EXCERPT TO READ ::

I enjoyed this book, although is was not my favorite by Palahniuk. Yes, it had the nasty imagery, and yes there were some pretty fucked up (oops) things going on around Maddie, but it lacked the grit and broken glass that was Fight Club. And the sweat and bodily fluids that was Snuff, for that matter. I did like the twist at the ending, but I felt that the teenagers had so much free reign that Hell kind of lost its luster. I also wasn’t sure if Maddie’s ascension to power in the end was totally believable, because I felt as though there was a split-second change in her personality rather than steady personal growth. If I didn’t know any better, I’d almost think this was Palahniuk’s attempt at YA Fiction, because in comparison to his other works, Damned is pretty tame.

No nightmares to be found here, kiddies.

INFORMATION SHOWN ::
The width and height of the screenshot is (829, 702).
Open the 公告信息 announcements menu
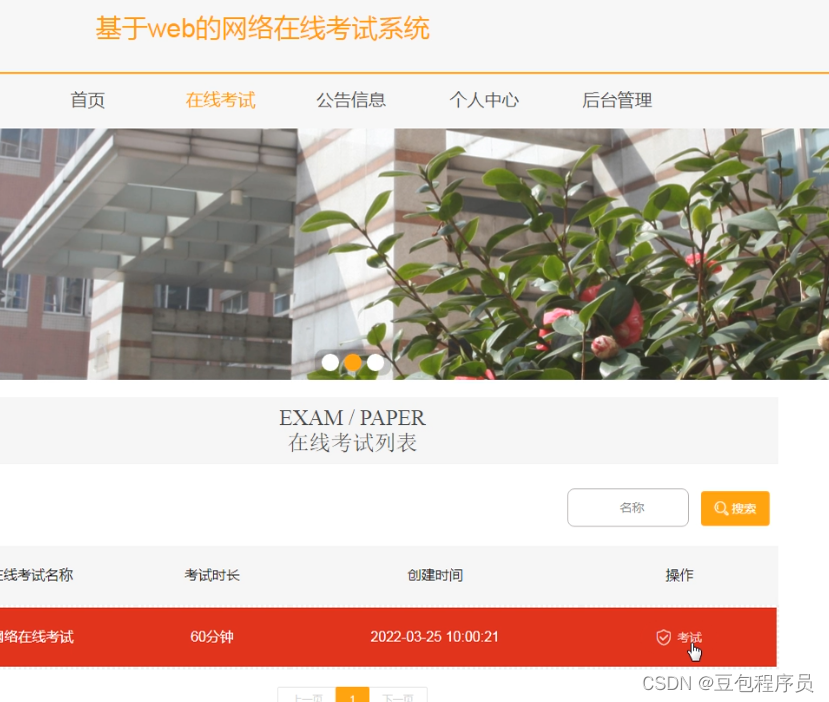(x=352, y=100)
==
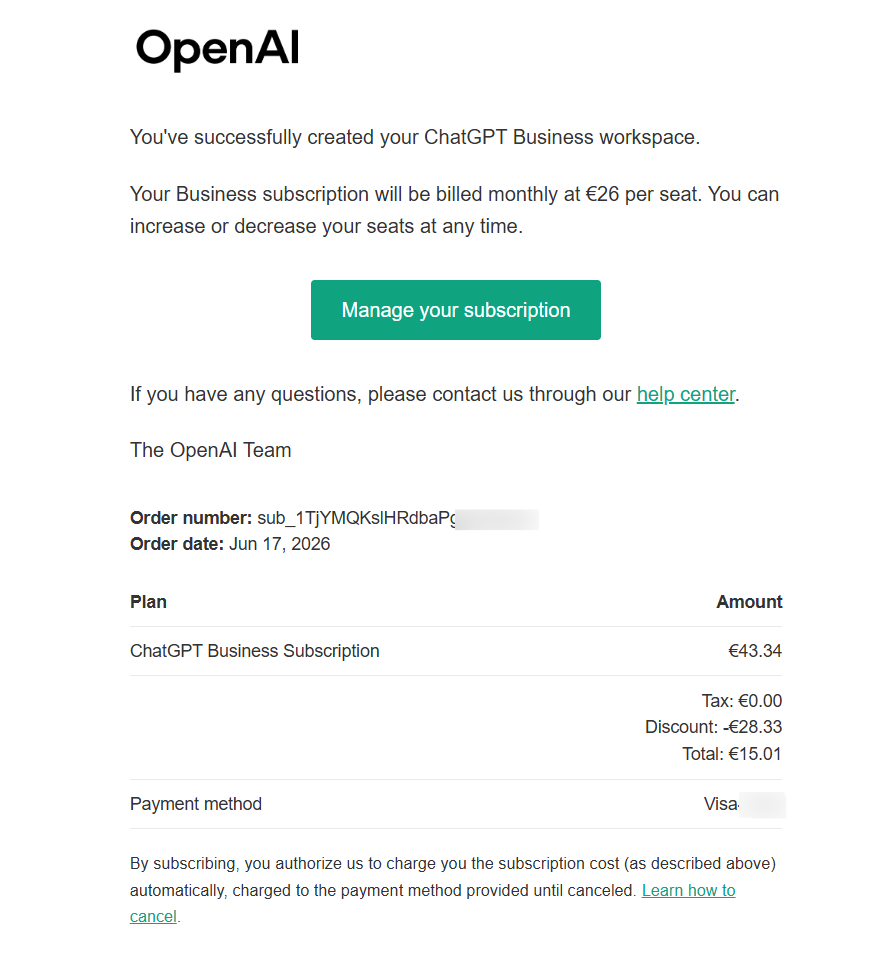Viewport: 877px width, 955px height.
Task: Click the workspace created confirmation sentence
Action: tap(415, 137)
--
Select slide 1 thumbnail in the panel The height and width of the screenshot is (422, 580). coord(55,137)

THINGS TO DO ::
- 1) In the book review, which Palahniuk book is said to have the grit and broken glass that Damned lacks?
- 2) Please extract the book review's text from "I enjoyed this" to "Damned is pretty tame.", copied word for word.

SOLUTIONS TO THE TASKS ::
- 1) Fight Club

- 2)
I enjoyed this book, although is was not my favorite by Palahniuk. Yes, it had the nasty imagery, and yes there were some pretty fucked up (oops) things going on around Maddie, but it lacked the grit and broken glass that was Fight Club. And the sweat and bodily fluids that was Snuff, for that matter. I did like the twist at the ending, but I felt that the teenagers had so much free reign that Hell kind of lost its luster. I also wasn’t sure if Maddie’s ascension to power in the end was totally believable, because I felt as though there was a split-second change in her personality rather than steady personal growth. If I didn’t know any better, I’d almost think this was Palahniuk’s attempt at YA Fiction, because in comparison to his other works, Damned is pretty tame.